The Musketeers est une nouvelle série diffusée sur les ondes de BBC One en Angleterre et le sera aussi au printemps en Amérique sur BBC America. L’action se déroule en France en 1630 alors que d’Artagnan (Luke Pasqualino) se rend à Paris pour venger le meurtrier de son père, un dénommé Athos (Tom Burke). Après avoir fait la connaissance du célèbre mousquetaire et de ses compères, Porthos ( Howard Charles) et Aramis (Santiago Cabrera), il découvre que le meurtrier opérait sous une fausse identité et les quatre hommes parviennent à résoudre le mystère. Bien d’autres complots seront ensuite démasqués au cours des épisodes suivants, la plupart menaçant la sécurité de l’État et le roi Louis XIII (Ryan Gage). Libre adaptation du célèbre roman de 1844 d’Alexandre Dumas, The Musketeers est une série alliant avec brio enquêtes, espionnage, action et aventures.
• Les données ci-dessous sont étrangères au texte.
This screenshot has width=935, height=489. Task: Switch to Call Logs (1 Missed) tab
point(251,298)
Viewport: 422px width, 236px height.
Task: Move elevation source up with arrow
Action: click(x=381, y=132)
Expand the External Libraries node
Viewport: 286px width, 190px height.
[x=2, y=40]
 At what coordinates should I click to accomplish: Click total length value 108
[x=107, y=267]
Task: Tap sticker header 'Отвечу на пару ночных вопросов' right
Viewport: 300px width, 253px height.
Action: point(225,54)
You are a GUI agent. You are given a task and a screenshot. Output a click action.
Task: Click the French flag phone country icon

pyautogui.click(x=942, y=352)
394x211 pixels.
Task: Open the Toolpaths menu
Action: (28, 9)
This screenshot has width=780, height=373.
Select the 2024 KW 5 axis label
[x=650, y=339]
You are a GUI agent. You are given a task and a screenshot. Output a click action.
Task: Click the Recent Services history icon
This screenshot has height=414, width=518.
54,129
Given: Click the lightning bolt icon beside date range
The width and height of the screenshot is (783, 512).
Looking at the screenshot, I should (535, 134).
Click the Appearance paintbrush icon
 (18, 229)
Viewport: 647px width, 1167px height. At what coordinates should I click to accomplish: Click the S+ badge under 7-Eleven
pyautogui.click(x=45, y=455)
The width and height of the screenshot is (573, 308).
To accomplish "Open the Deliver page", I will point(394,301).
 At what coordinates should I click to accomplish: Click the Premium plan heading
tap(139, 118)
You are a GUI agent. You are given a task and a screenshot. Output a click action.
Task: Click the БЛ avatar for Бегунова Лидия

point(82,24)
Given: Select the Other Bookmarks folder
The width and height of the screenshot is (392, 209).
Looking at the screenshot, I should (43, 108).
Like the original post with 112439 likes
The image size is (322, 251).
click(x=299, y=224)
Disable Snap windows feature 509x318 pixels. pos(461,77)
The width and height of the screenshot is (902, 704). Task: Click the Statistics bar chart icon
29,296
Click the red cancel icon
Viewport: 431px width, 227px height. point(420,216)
Certains pourraient s’offusquer des divergences que l’on retrouve entre le roman culte et la série, mais son créateur, Adrian Hodges, parvient à extirper certains éléments du roman qui sont toujours autant d’actualité, tout en apportant assez de nuances et de profondeur aux personnages principaux pour qu’on s’attache à eux.
Recette d’un succès
Au grand écran comme au petit, on ne compte plus les adaptations de l’œuvre d’Alexandre Dumas, qu’il s’agisse de films, de séries ou de dessins animés. Vient ensuite cette question : pourquoi Les trois mousquetaires fascine autant? À la base, c’est une histoire rêvée pour l’écran dans son contenant (prétexte à moult combats d’épée, recréation d’époque, des valeurs nobles comme l’honneur, le respect des conventions, etc.), mais surtout pour son contenu. Il y a d’abord dans l’œuvre le volet espionnage. On retrouve dans The Musketeers des complots contre le roi et la reine, ces êtres intouchables qui sont l’incarnation d’un pays tout entier. Ce thème trouve facilement écho dans les séries télévisées, de nos jours aux États-Unis avec Homeland, Hostages, 24 et même The Assets qui se déroule dans les années 80. Dans toutes ces séries, c’est le chef de l’État qui est menacé, donc le pays tout entier. Dans la même veine, on retrouve toujours un traitre au sein d’organisations comme la CIA; ceux qui s’efforcent à saper le système de l’intérieur. Dans les Mousquetaires, c’est le tout puissant Richelieu (Peter Capaldi dans la série) qui bénéficie de la confiance du roi, mais qui en plus, a à sa solde sa propre armée et services secrets. L’autre volet est le côté enquête, incarné par d’Artagnan, Porthos, Athos et Aramis. Chacun d’eux à des talents spéciaux et ils joignent leurs talents respectifs lorsque vient le temps de recueillir des indices, des preuves ou d’arracher des confessions. On retrouve aisément ces caractéristiques dans les séries policières qui mettent en scène toute une brigade comme Chicago PD, Crossing Lines, Played, Graceland, etc.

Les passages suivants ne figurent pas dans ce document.